>>>>>
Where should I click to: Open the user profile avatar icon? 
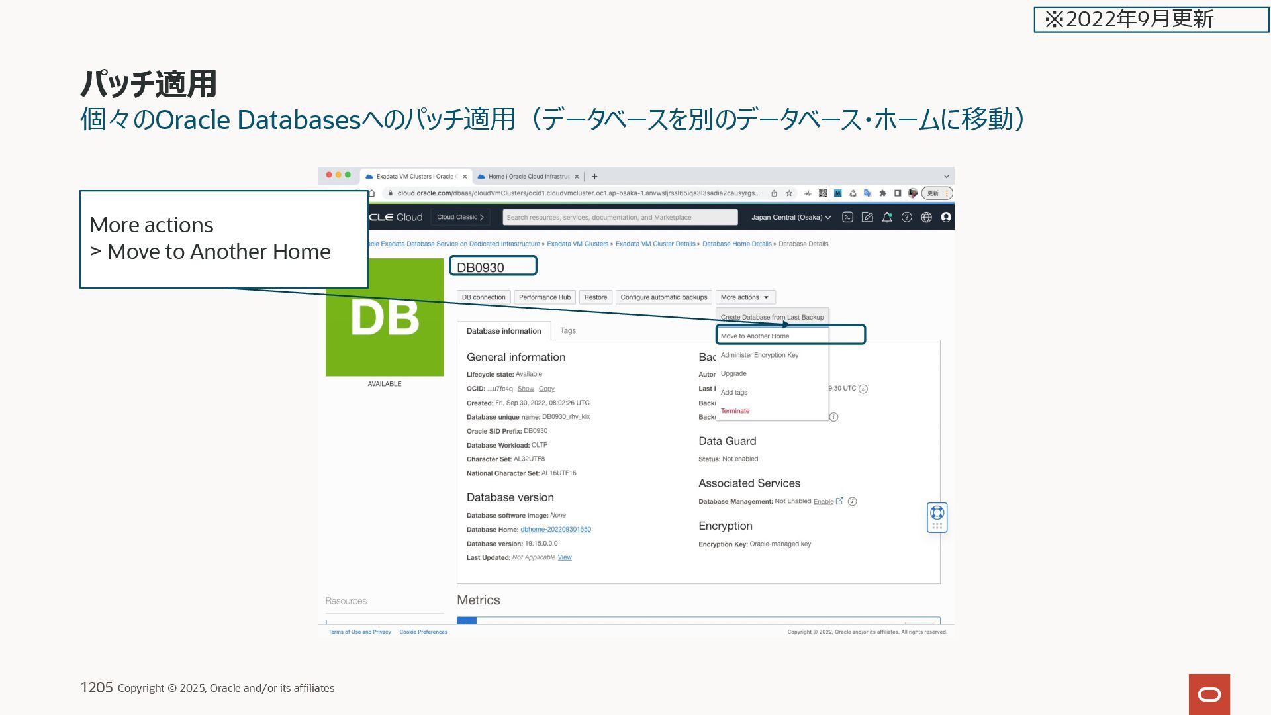[946, 217]
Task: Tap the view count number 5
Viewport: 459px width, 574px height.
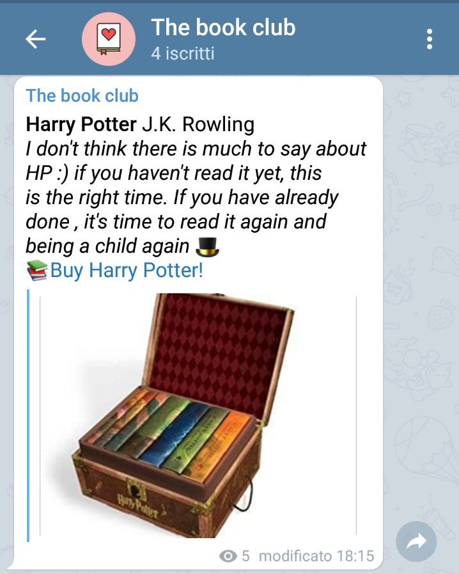Action: click(245, 556)
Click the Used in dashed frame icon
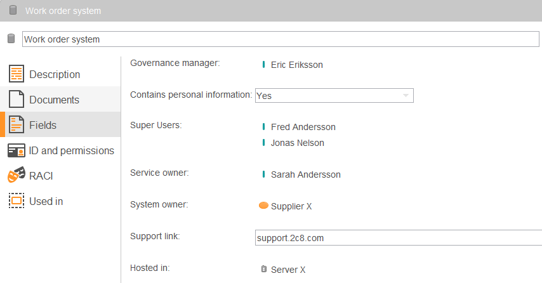542x283 pixels. [x=17, y=201]

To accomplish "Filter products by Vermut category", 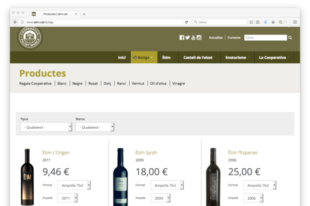I will [x=138, y=83].

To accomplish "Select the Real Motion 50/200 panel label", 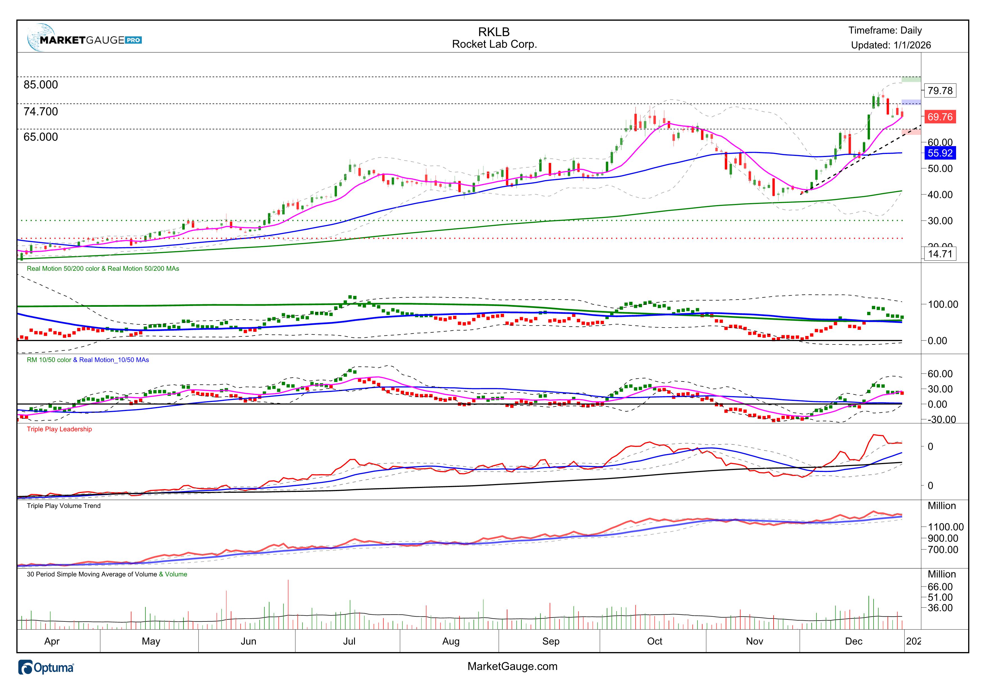I will coord(103,269).
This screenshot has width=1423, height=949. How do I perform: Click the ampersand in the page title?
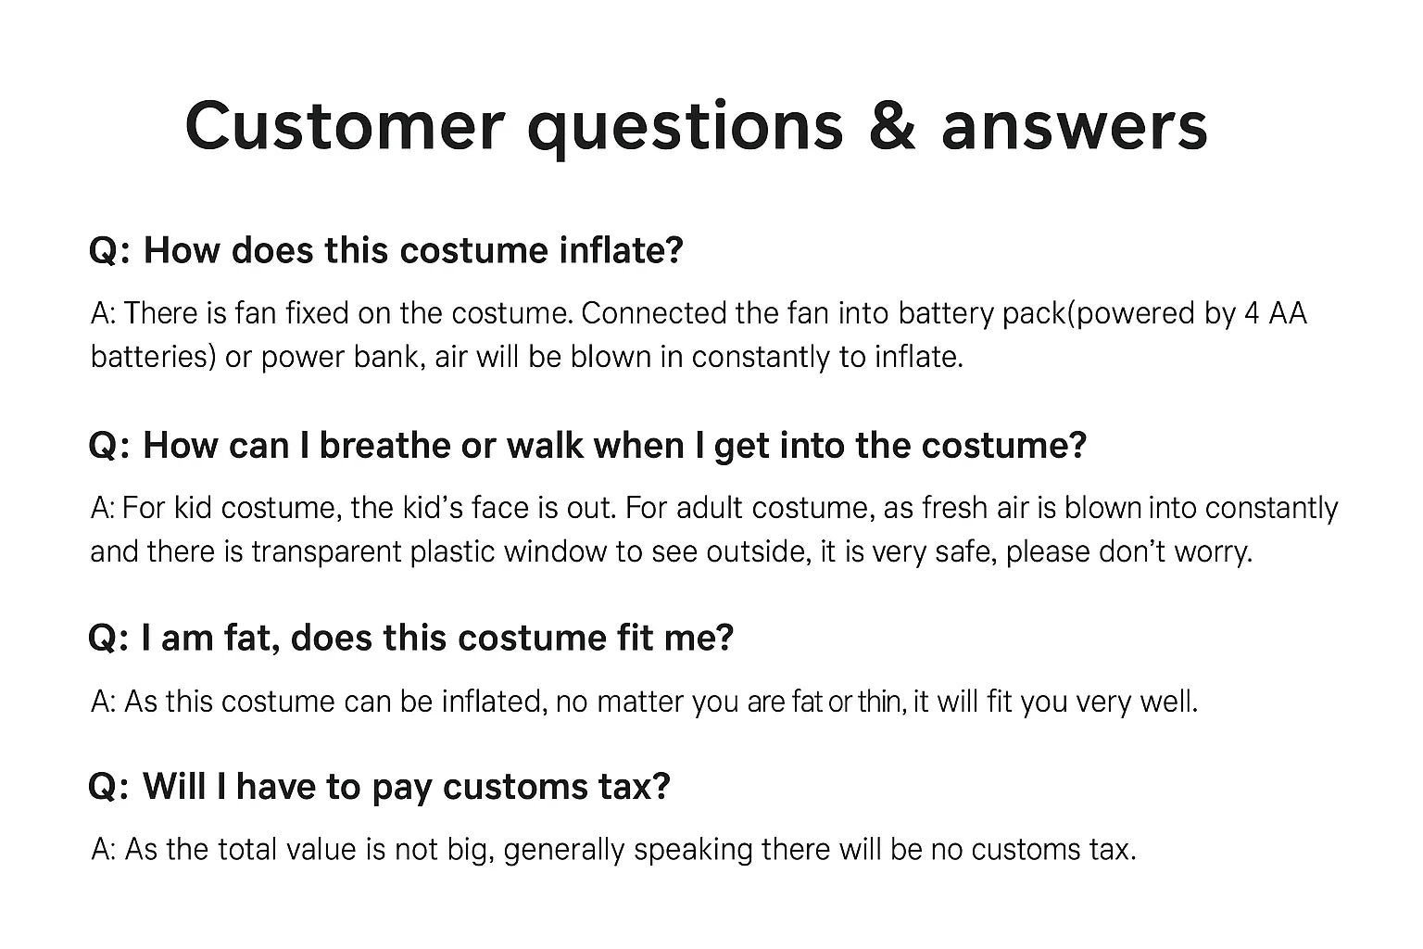tap(893, 127)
<<<<<
• **Stated exercise**
Pick out each line above that holds the word "height" and copy those lines with no changes.

• **Correct answer**
Viewport: 459px width, 574px height.
This screenshot has width=1423, height=949. How do I perform: Click the ampersand in the page title?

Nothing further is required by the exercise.